=== Section Start ===

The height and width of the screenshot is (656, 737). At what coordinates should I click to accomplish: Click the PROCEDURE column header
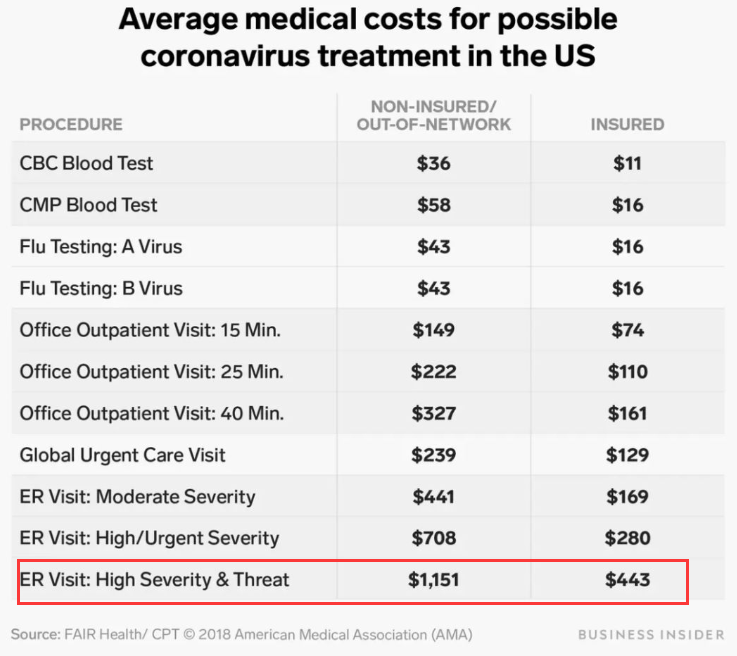[71, 125]
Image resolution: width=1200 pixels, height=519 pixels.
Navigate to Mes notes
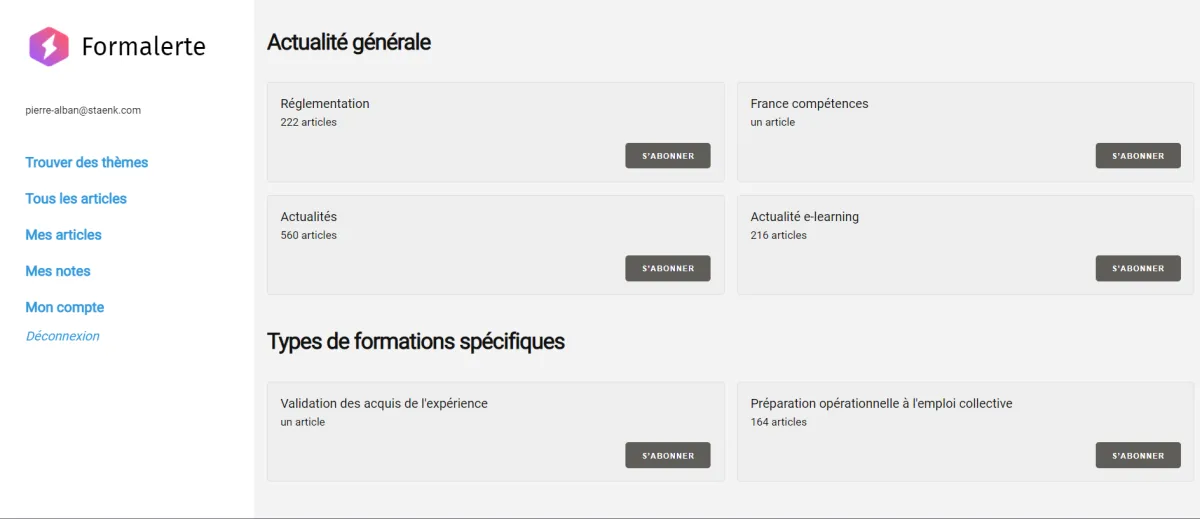(x=58, y=271)
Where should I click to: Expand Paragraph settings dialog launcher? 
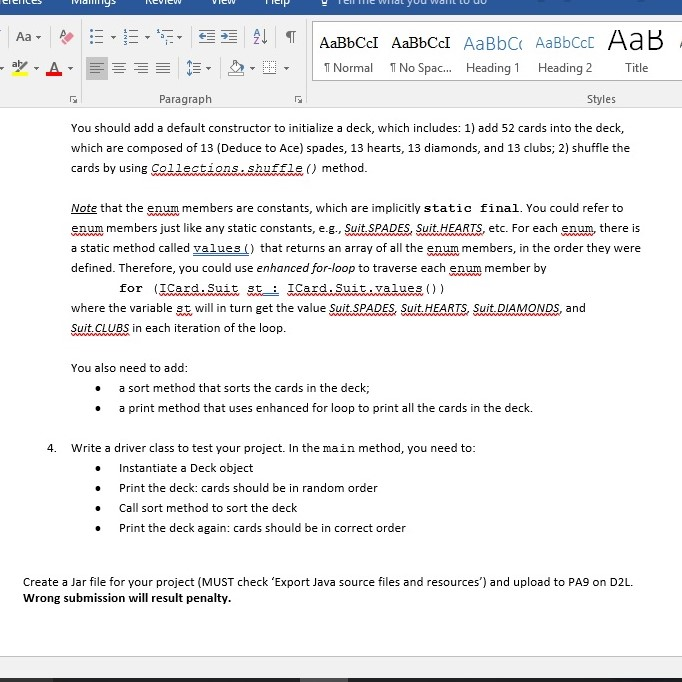(296, 99)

=== Section End ===

WHAT THIS TASK INVOLVES:
Only the lines from the one with "Image resolution: width=1200" through the last line of the records above are wanted, copied exactly and with pictures omitted.

TASK SOLUTION:
Image resolution: width=1200 pixels, height=519 pixels.
Navigate to Mes notes
(x=58, y=271)
Where should I click to: Expand Paragraph settings dialog launcher? 
(296, 99)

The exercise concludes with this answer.